DATA FOR THIS EXERCISE –
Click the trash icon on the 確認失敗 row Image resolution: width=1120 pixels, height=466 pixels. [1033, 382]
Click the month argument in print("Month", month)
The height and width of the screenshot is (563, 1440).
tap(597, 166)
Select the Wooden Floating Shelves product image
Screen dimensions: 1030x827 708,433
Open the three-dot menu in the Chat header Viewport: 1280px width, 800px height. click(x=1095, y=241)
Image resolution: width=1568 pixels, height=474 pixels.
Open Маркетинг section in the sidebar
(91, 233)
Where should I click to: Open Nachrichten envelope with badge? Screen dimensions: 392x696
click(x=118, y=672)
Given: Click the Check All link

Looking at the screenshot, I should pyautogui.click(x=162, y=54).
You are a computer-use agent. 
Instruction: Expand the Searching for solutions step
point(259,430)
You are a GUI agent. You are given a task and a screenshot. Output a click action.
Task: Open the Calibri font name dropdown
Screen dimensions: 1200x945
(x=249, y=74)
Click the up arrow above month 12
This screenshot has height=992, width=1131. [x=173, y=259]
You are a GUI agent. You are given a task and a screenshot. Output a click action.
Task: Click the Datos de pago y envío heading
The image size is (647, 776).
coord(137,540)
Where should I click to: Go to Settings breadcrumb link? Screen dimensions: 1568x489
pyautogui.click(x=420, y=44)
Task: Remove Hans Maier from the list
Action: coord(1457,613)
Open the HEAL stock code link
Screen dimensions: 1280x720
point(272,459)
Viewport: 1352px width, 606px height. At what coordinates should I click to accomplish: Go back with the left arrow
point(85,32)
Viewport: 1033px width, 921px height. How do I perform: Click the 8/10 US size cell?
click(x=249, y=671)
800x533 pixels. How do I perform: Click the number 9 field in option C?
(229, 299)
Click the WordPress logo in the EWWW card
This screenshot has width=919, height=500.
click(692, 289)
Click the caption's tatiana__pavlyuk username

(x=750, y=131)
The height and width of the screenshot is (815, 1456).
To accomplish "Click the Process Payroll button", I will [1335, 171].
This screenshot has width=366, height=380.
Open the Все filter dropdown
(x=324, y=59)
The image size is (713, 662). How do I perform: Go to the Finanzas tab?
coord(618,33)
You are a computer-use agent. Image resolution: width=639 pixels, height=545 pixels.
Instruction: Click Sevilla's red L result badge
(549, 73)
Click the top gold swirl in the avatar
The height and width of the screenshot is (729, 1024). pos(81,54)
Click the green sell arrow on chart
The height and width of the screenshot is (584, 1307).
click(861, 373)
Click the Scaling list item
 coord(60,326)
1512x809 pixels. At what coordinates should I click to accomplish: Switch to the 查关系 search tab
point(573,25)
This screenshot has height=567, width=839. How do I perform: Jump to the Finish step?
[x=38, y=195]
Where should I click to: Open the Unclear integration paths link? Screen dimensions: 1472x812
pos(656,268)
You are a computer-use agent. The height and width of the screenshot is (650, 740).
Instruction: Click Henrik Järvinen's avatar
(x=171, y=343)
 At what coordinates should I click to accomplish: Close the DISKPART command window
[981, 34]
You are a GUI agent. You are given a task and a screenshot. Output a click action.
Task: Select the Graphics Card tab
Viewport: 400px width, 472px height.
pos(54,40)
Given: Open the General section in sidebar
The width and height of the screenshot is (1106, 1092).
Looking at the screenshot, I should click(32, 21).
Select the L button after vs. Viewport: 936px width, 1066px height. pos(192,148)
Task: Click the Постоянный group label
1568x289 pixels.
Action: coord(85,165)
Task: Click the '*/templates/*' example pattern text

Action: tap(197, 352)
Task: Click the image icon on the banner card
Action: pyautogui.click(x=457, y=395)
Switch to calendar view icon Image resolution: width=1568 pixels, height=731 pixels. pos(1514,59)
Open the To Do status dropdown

EXERCISE DIRECTIONS – Report how many lines of the records above contain the word "computer", and give only that number.

TASK RESPONSE – 3